Risk intuition and security awareness
Schneier has posted a very good post on "Risk intuition" and risk perception in general. This part was particularly interesting:
"[...] I listened to yet another conference presenter complaining about security awareness training. He was talking about the difficulty of getting employees at his company to actually follow his security policies: encrypting data on memory sticks, not sharing passwords, not logging in from untrusted wireless networks. "We have to make people understand the risks," he said.
[...]
"Fire someone who breaks security procedure, quickly and publicly," I suggested to the presenter. "That'll increase security awareness faster than any of your posters or lectures or newsletters." If the risks are real, people will get it."
He is totally right about it. Employees perceive very fast the organization posture on its own rules. Everyday decisions are usually based on personal risks, and not on organization related risks. The employee is thinking mostly about the risk to his performance and to his job, not to the company itself. If people starts to be punished for security policy violations, this "personal risk" starts to be considered on decisions like forwarding internal mail to external accounts and sharing passwords.
I had the opportunity to witness the change in people's behaviour because of changes in management posture before. In one of these cases a group of developers used to share passwords among their group to "keep things running while they are away" and were encouraged by their manager to do so. They immediately changed this behaviour as soon as that manager was publicly reprimanded by his director due to promoting bad security practices and warned that it would be formally punished if identified again.
The other case, at the same organization, was related to prohibited content being accessed on the Internet. We didn't have content filtering at that time, but by using some simple Perl scripts and Proxy logs I was able to trigger the process of warning managers of abuse from the biggest offenders.
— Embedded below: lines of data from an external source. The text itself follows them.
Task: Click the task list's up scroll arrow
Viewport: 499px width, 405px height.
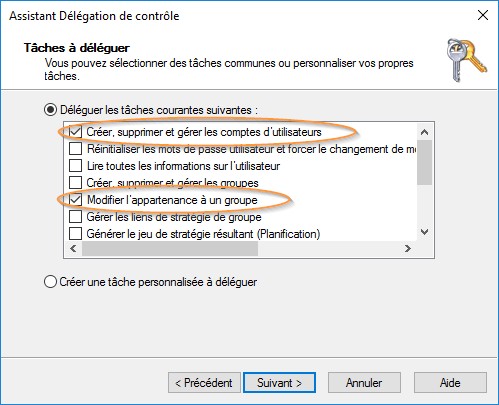Action: (x=424, y=132)
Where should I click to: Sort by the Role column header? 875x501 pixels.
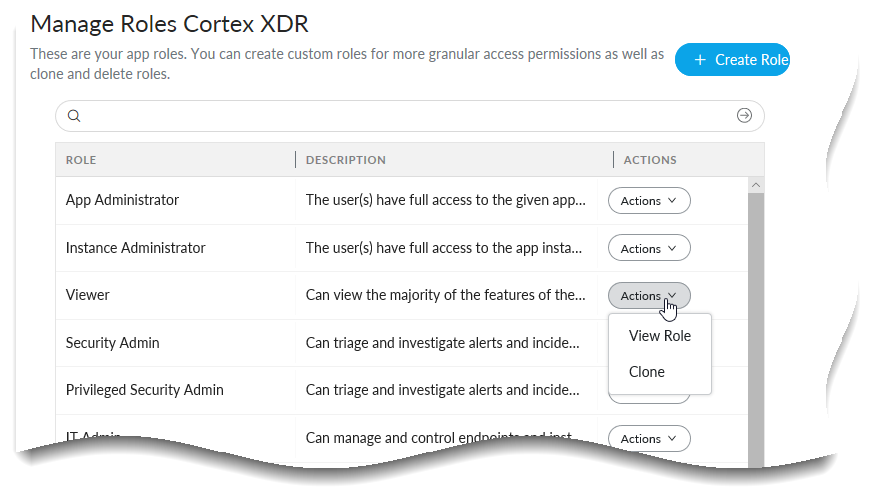pyautogui.click(x=81, y=160)
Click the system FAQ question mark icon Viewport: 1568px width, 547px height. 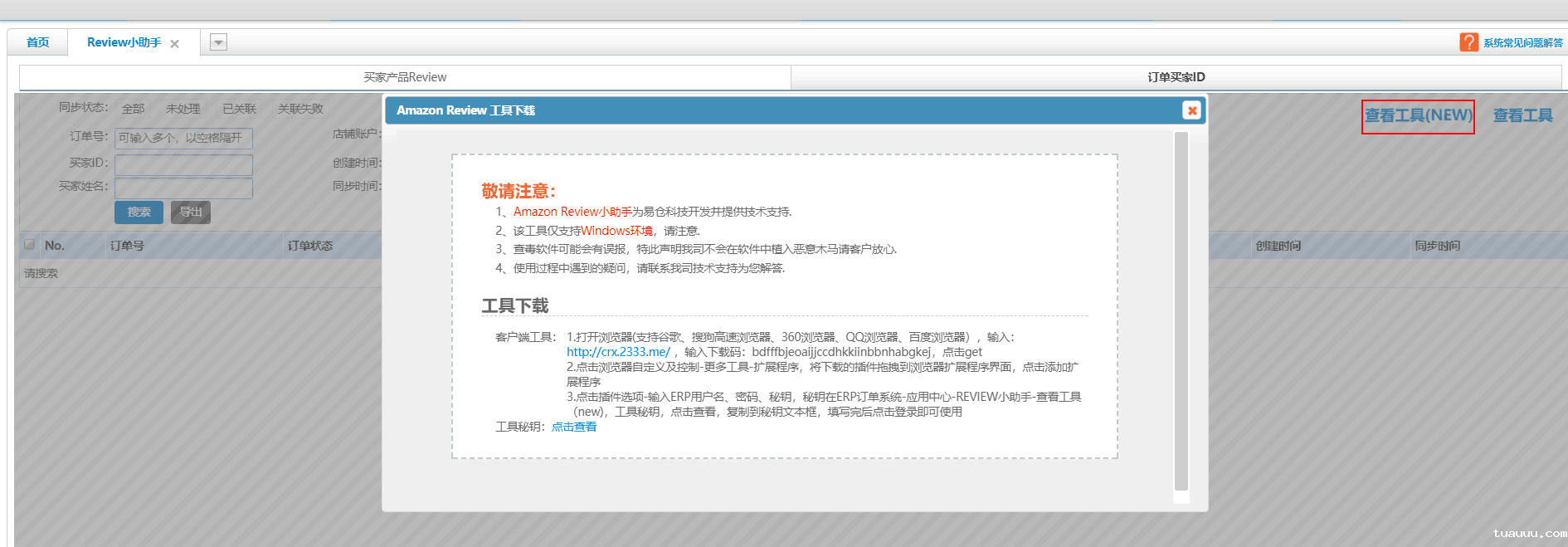click(x=1468, y=42)
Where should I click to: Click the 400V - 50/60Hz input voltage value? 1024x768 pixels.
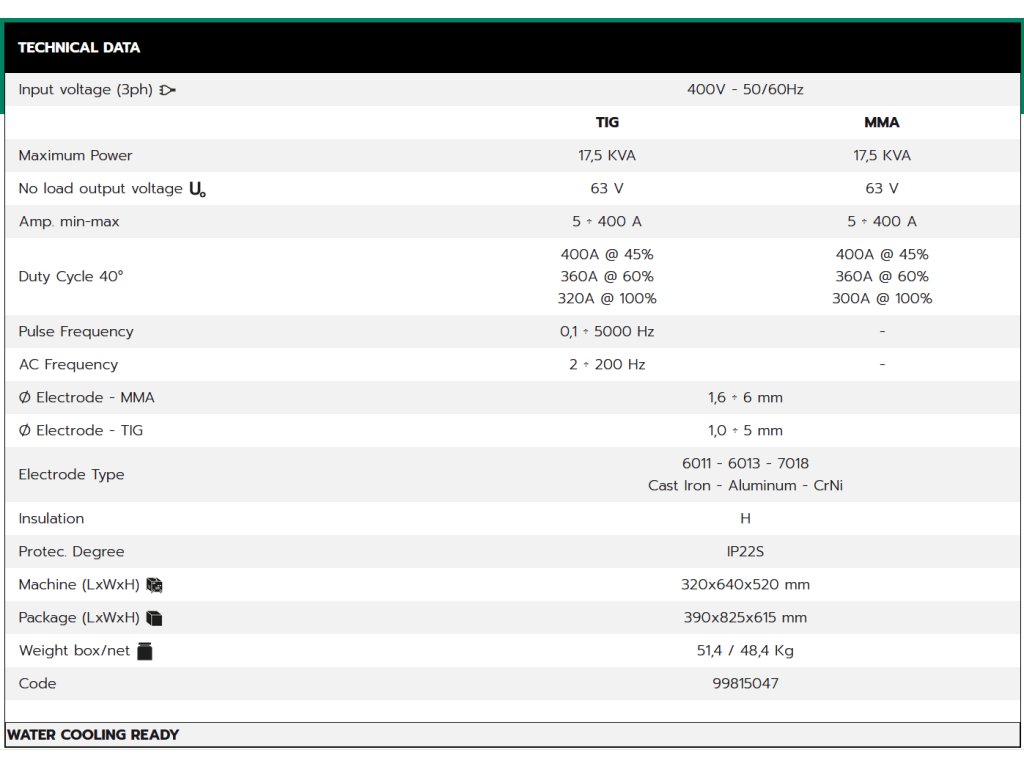click(x=745, y=90)
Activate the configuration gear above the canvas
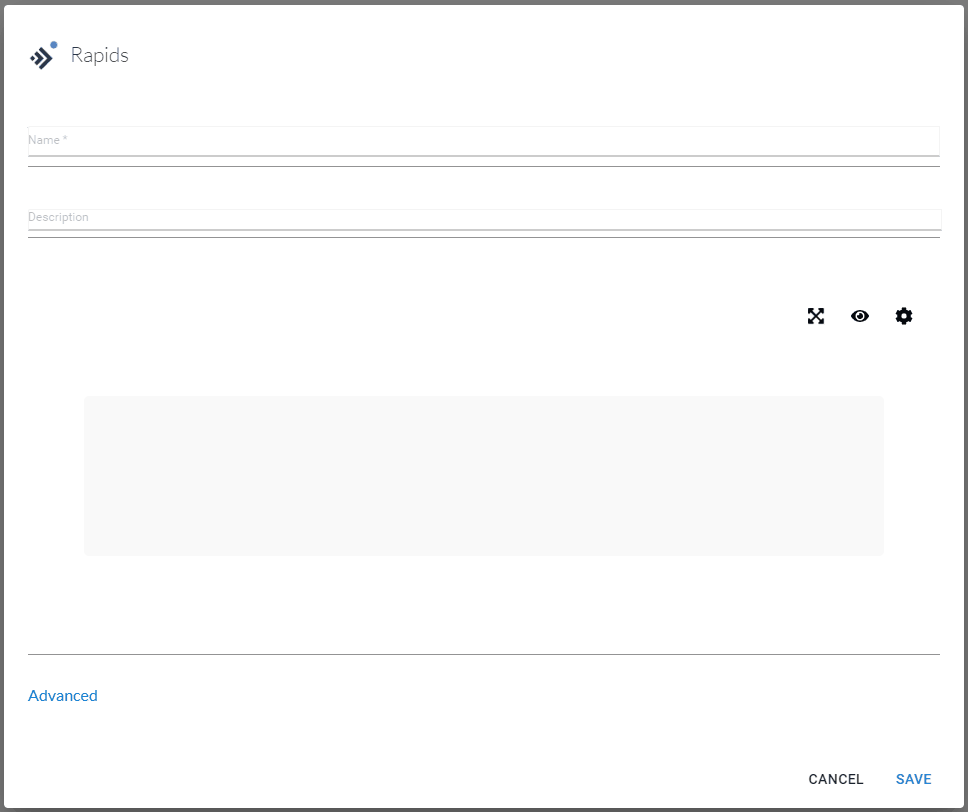 tap(903, 316)
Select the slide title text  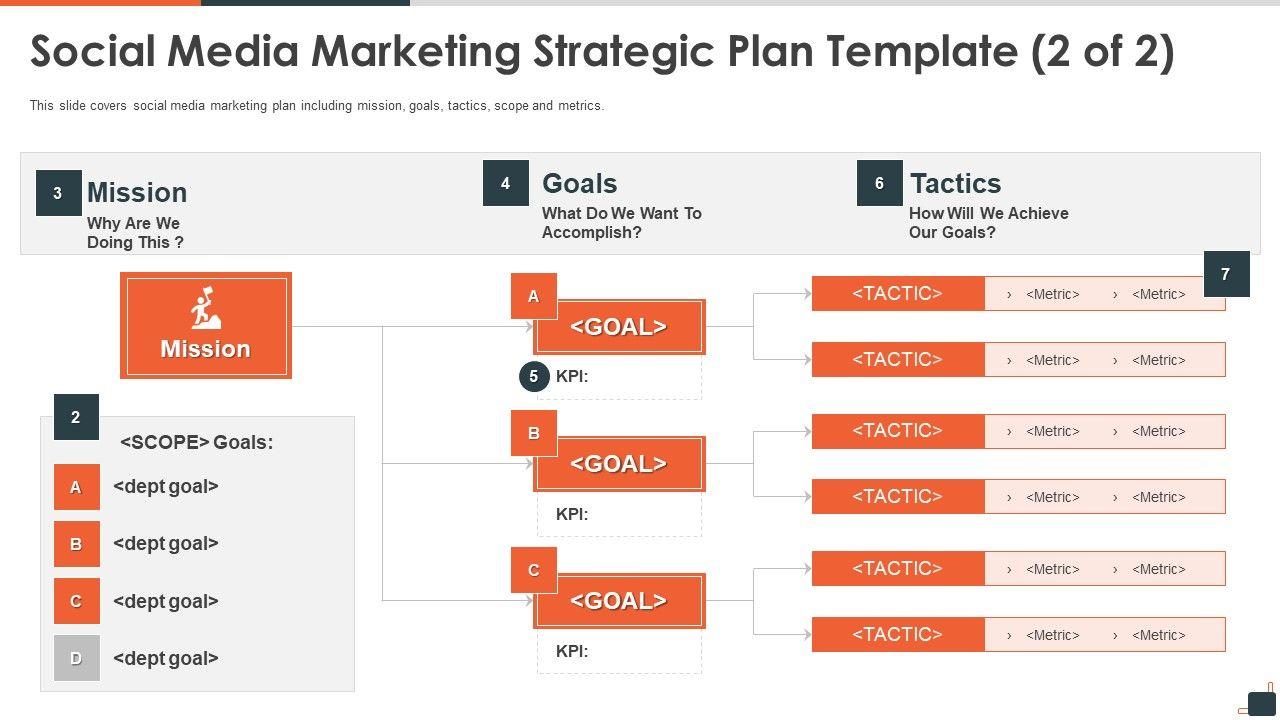point(602,52)
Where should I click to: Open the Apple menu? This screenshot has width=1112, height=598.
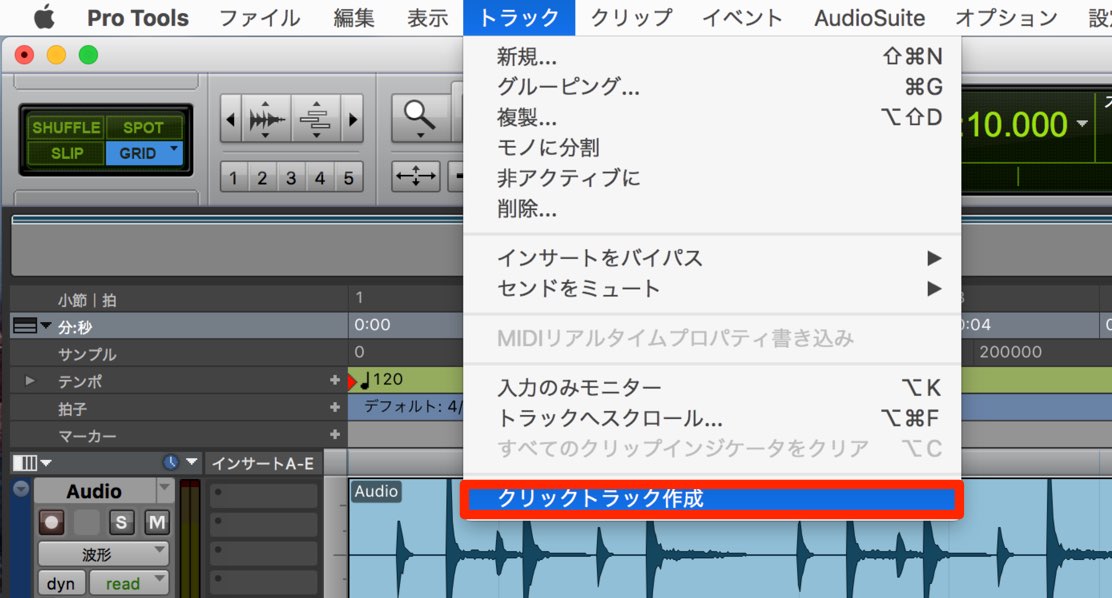(x=44, y=17)
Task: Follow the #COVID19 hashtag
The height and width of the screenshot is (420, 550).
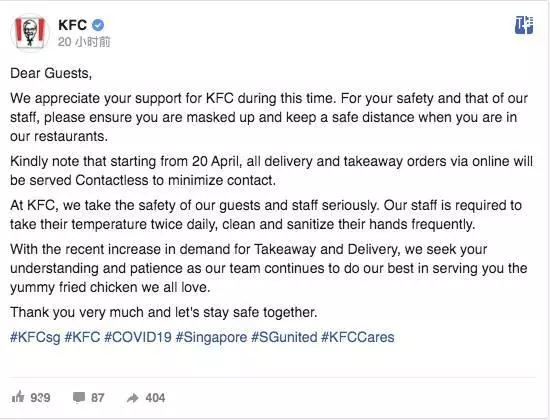Action: click(138, 337)
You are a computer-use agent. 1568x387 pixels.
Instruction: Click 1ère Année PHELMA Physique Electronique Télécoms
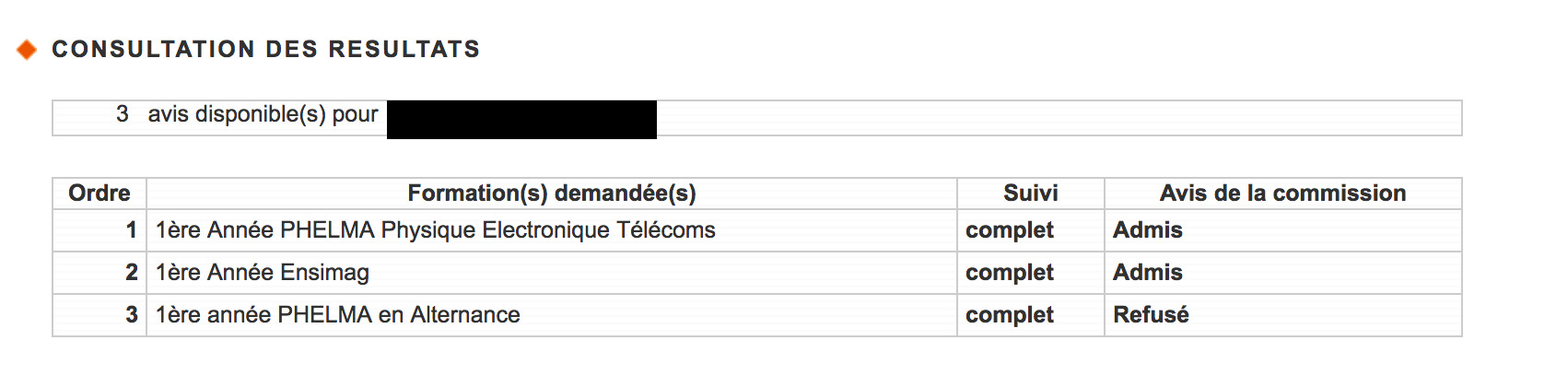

The actions taken by those managers (strongly encouraged by higher management) over those warnings triggered a huge change in behaviour from all users, that could be clearly noted in the next month's logs. People just realized that there was a real risk related to that behaviour, so they changed it. An interest fact about this case was that some users went the other way and started using stuff like proxy websites to avoid the controls. The same mechanism (report of users doing that) that triggered this behaviour was also used to reduce it. Users doing that were punished, and the message that Internet access was being monitored and that attempts to abuse it would be punished was clearly received.
So, if you want to know what's the best investment on security awareness: real punishment of violations. Change the employee personal risk/reward equation.